Dr. R. Piispanen, of the Institute of Geosciences and Astronomy, University of Oulu, Finland, writes about hormesis (1995):

"Evidence supporting the idea of radiation hormesis can be divided into four broad categories: (1) experiments with plants or animals; (2) human occupational comparisons; (3) regional studies; and (4) experiments throwing light on the effect of radiation at the molecular level."

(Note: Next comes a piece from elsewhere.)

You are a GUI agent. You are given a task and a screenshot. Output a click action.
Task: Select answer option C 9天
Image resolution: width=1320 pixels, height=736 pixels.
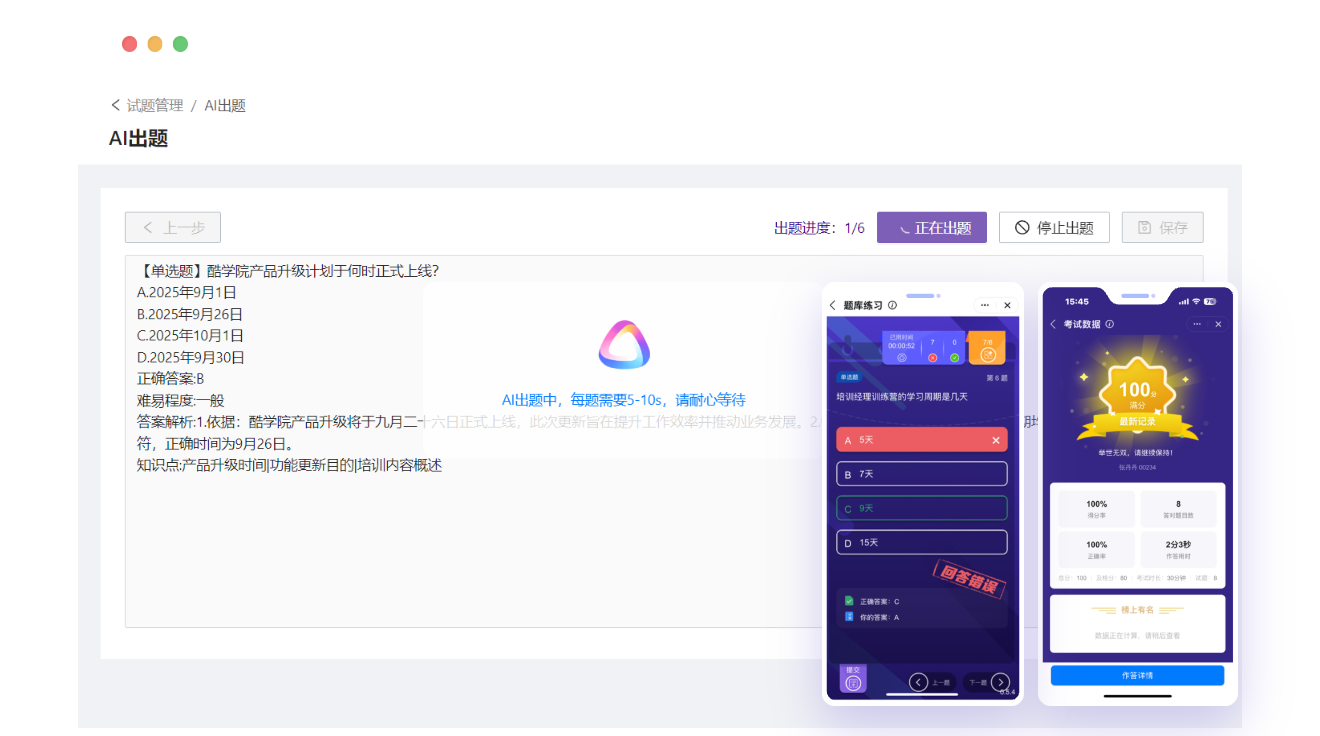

"The first pieces of experimental evidence supporting the idea of radiation hormesis derive from the early research of Atkinson (1898) and Davey (1919) referred to above. In more recent times, experiments with animals have been conducted by the (US) National Cancer Institute, for instance. Those carried out in the early 1940s, for example, pointed to a rather unexpected relationship: the irradiated animals had a slightly longer mean life span and greater weight gain than their non-irradiated controls (Henry 1961). Similarly, animal experiments carried out by Lorenz and his associates in 1955 (Henry 1961) indicated that exposure of both mice and guinea pigs to 0.11 r per day of radium gamma increased their average life span by about 7 %, whereas exposures of 1.1 r per day slightly reduced it. Summarizing the results of a large number of animal experiments, Henry arrived at a positive view of the radiation hormesis hypothesis: 'The preponderance of data better supports the hypothesis that low chronic exposures result in an increased longevity than it supports the opposite hypothesis of decreased longevity' (Henry 1961). Similarly, Sagan (1989), after summarizing a large number of animal experiments, including those of Congdon (1987), concluded that 'many experimental studies (but not all) have shown that laboratory animals exposed to low doses of radiation outlive unexposed controls' ".